| Problem description |
The entries are to be reproduced word for word, with all images left out.

*** Data for the task ***

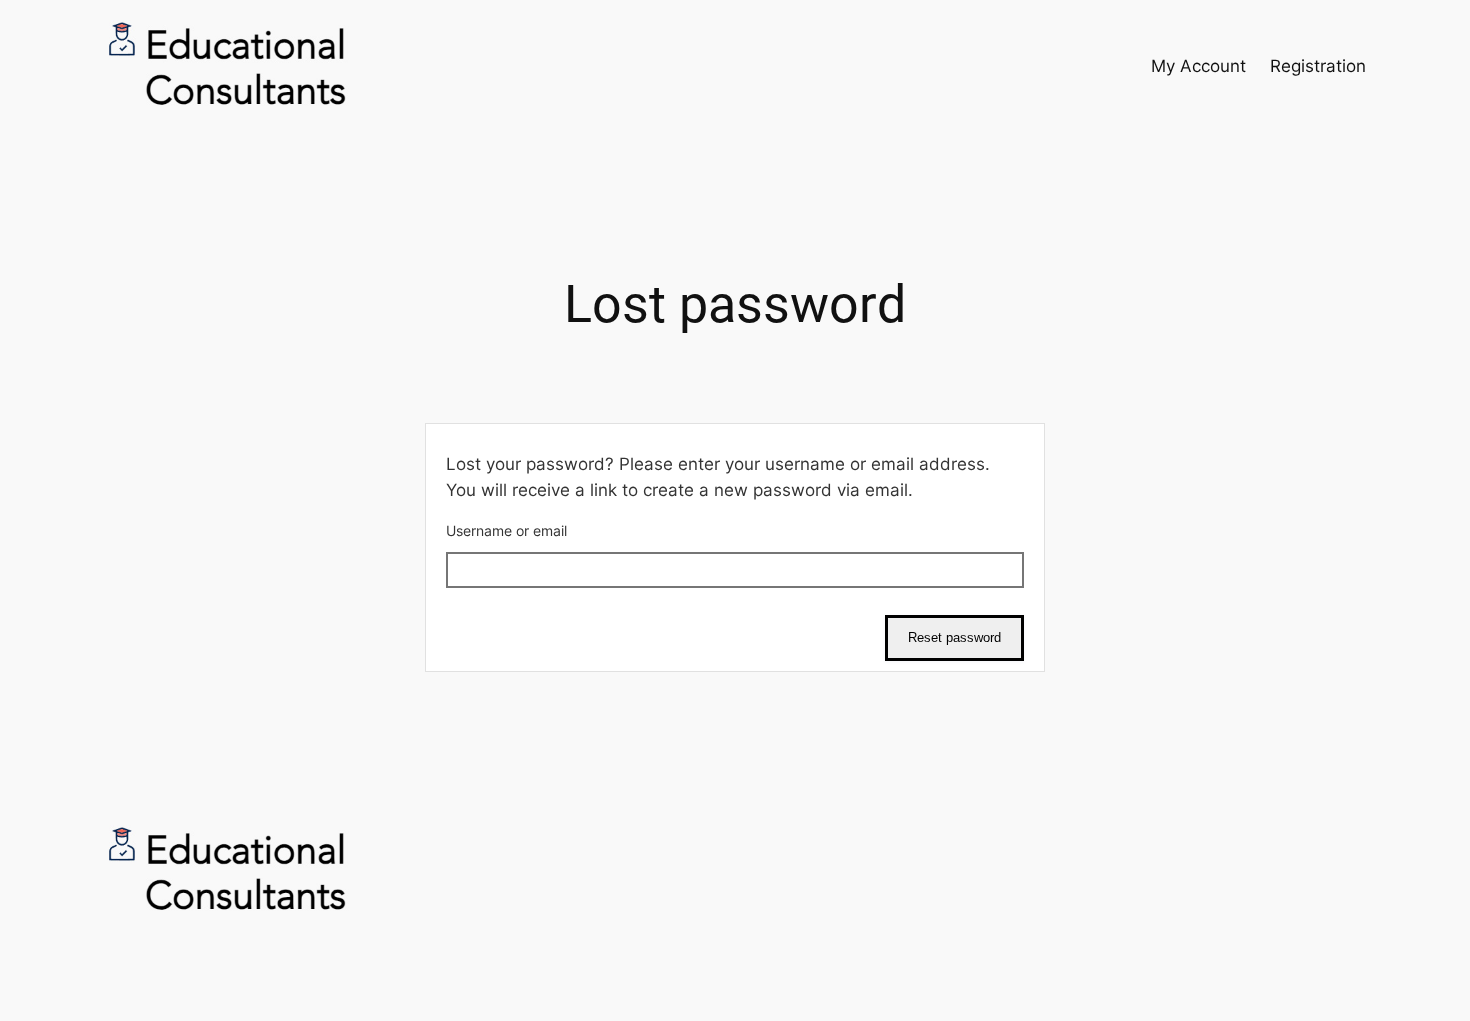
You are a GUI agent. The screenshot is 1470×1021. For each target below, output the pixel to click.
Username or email (506, 530)
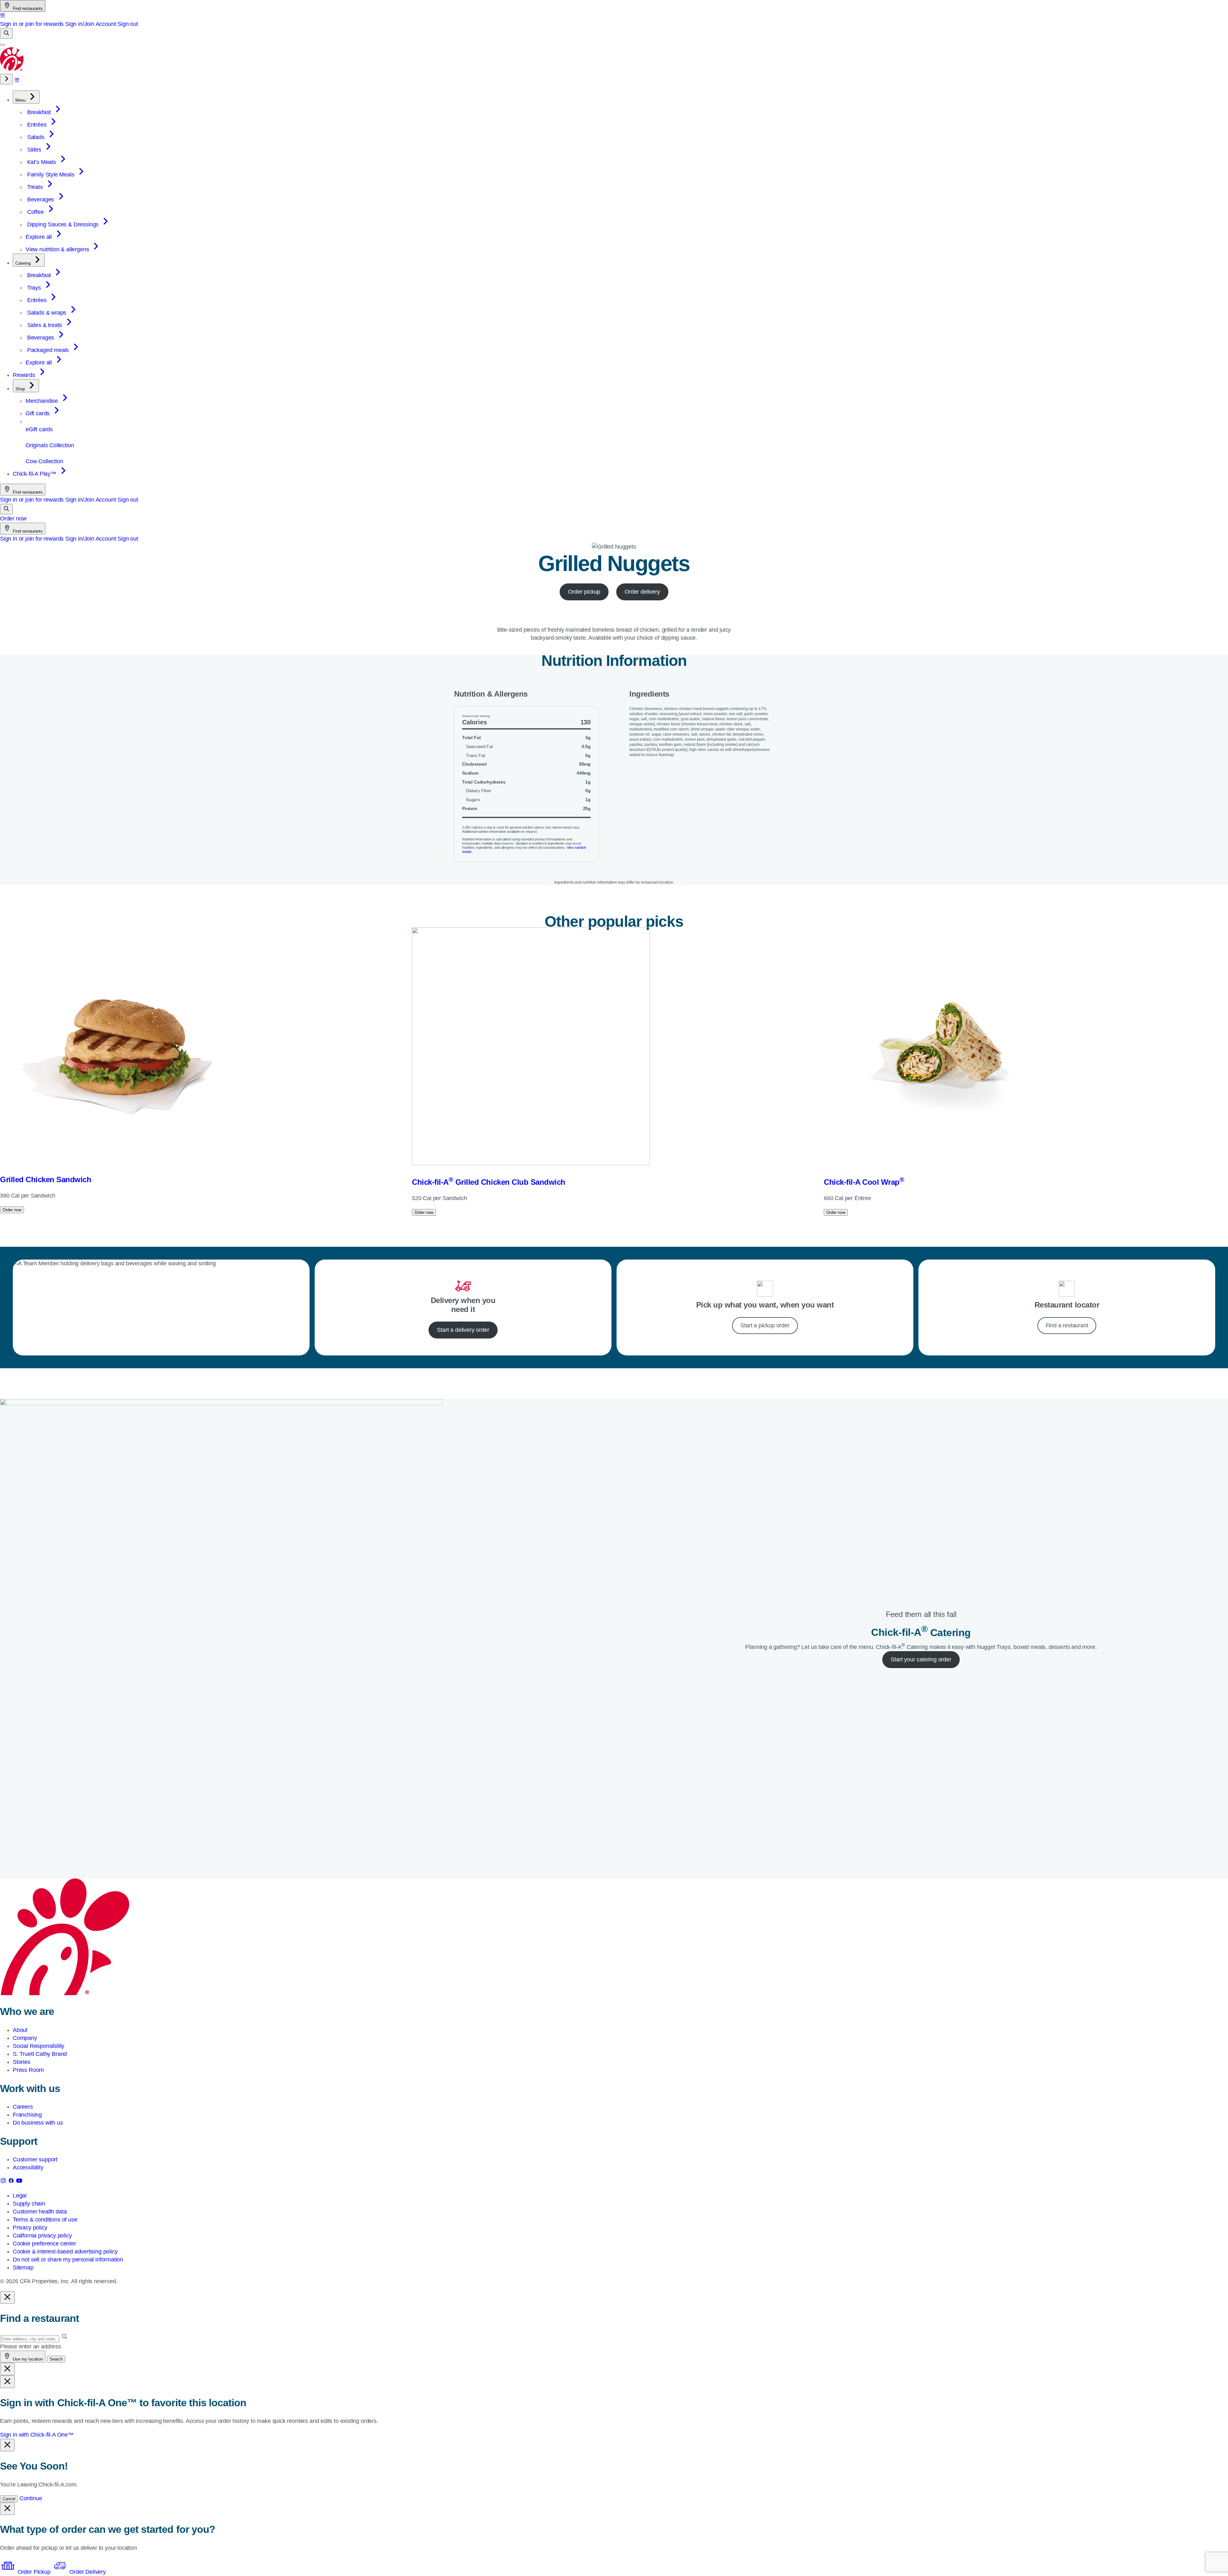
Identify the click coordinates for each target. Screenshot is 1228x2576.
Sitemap (23, 2267)
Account (106, 24)
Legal (20, 2195)
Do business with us (38, 2122)
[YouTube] (19, 2182)
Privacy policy (30, 2227)
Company (25, 2038)
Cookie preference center (44, 2243)
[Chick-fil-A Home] (12, 69)
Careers (23, 2107)
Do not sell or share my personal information (68, 2259)
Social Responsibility (38, 2046)
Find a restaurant (1067, 1325)
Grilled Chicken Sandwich (45, 1179)
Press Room (28, 2070)
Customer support (35, 2159)
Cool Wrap (864, 1182)
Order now (13, 518)
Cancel (9, 2498)
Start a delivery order (463, 1330)
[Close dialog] (7, 2297)
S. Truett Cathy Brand (40, 2054)
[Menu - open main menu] (2, 45)
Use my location (27, 2359)
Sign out (127, 24)
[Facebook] (12, 2182)
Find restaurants (27, 8)
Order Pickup (34, 2572)
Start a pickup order (764, 1325)
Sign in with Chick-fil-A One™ (37, 2435)
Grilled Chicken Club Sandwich (488, 1182)
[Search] (6, 33)
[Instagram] (4, 2182)
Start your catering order (921, 1659)
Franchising (27, 2115)
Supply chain (29, 2203)
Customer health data (40, 2211)
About (20, 2030)
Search (56, 2359)
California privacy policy (42, 2235)
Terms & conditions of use (45, 2219)
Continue (31, 2498)
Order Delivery (87, 2572)
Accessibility (28, 2167)
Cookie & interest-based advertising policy (65, 2251)
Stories (21, 2062)
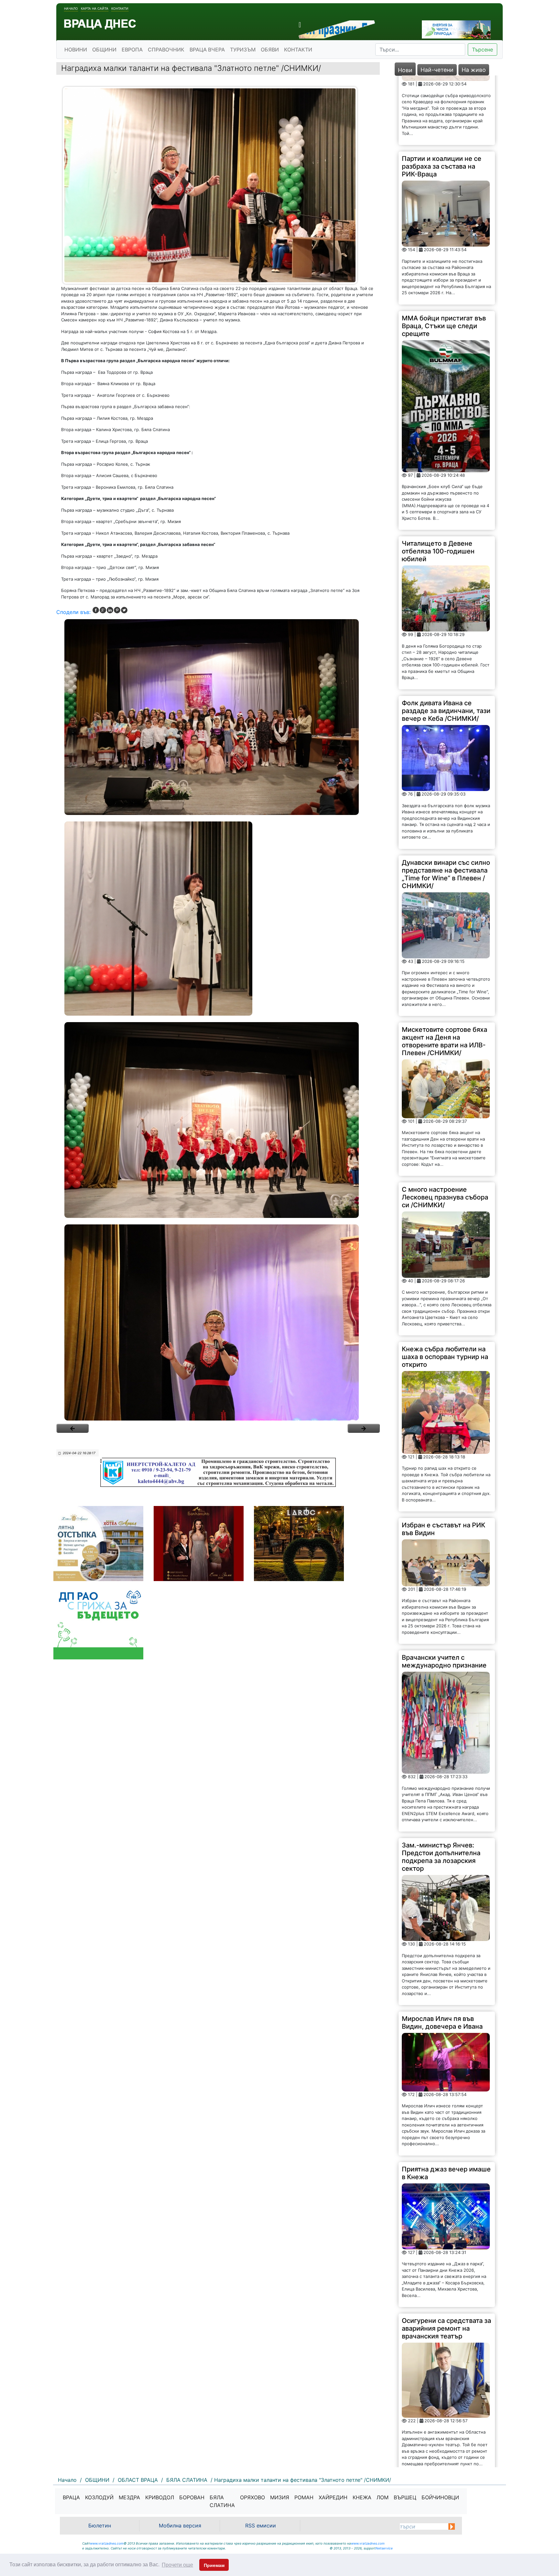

***

| Task output |
You are a GUI agent. The screenshot is 1470×1021. For each target below, output the pixel to click.
Username or email (506, 530)
Identify the click coordinates for each target. Screenshot is 1228x2576.
Sitemap (23, 2267)
Account (106, 24)
Legal (20, 2195)
Do business with us (38, 2122)
[YouTube] (19, 2182)
Privacy policy (30, 2227)
Company (25, 2038)
Cookie preference center (44, 2243)
[Chick-fil-A Home] (12, 69)
Careers (23, 2107)
Do not sell or share my personal information (68, 2259)
Social Responsibility (38, 2046)
Find a restaurant (1067, 1325)
Grilled Chicken Sandwich (45, 1179)
Press Room (28, 2070)
Customer support (35, 2159)
Cool Wrap (864, 1182)
Order now (13, 518)
Cancel (9, 2498)
Start a delivery order (463, 1330)
[Close dialog] (7, 2297)
S. Truett Cathy Brand (40, 2054)
[Menu - open main menu] (2, 45)
Use my location (27, 2359)
Sign out (127, 24)
[Facebook] (12, 2182)
Find restaurants (27, 8)
Order Pickup (34, 2572)
Start a pickup order (764, 1325)
Sign in with Chick-fil-A One™ (37, 2435)
Grilled Chicken Club Sandwich (488, 1182)
[Search] (6, 33)
[Instagram] (4, 2182)
Start your catering order (921, 1659)
Franchising (27, 2115)
Supply chain (29, 2203)
Customer health data (40, 2211)
About (20, 2030)
Search (56, 2359)
California privacy policy (42, 2235)
Terms & conditions of use (45, 2219)
Continue (31, 2498)
Order Delivery (87, 2572)
Accessibility (28, 2167)
Cookie & interest-based advertising policy (65, 2251)
Stories (21, 2062)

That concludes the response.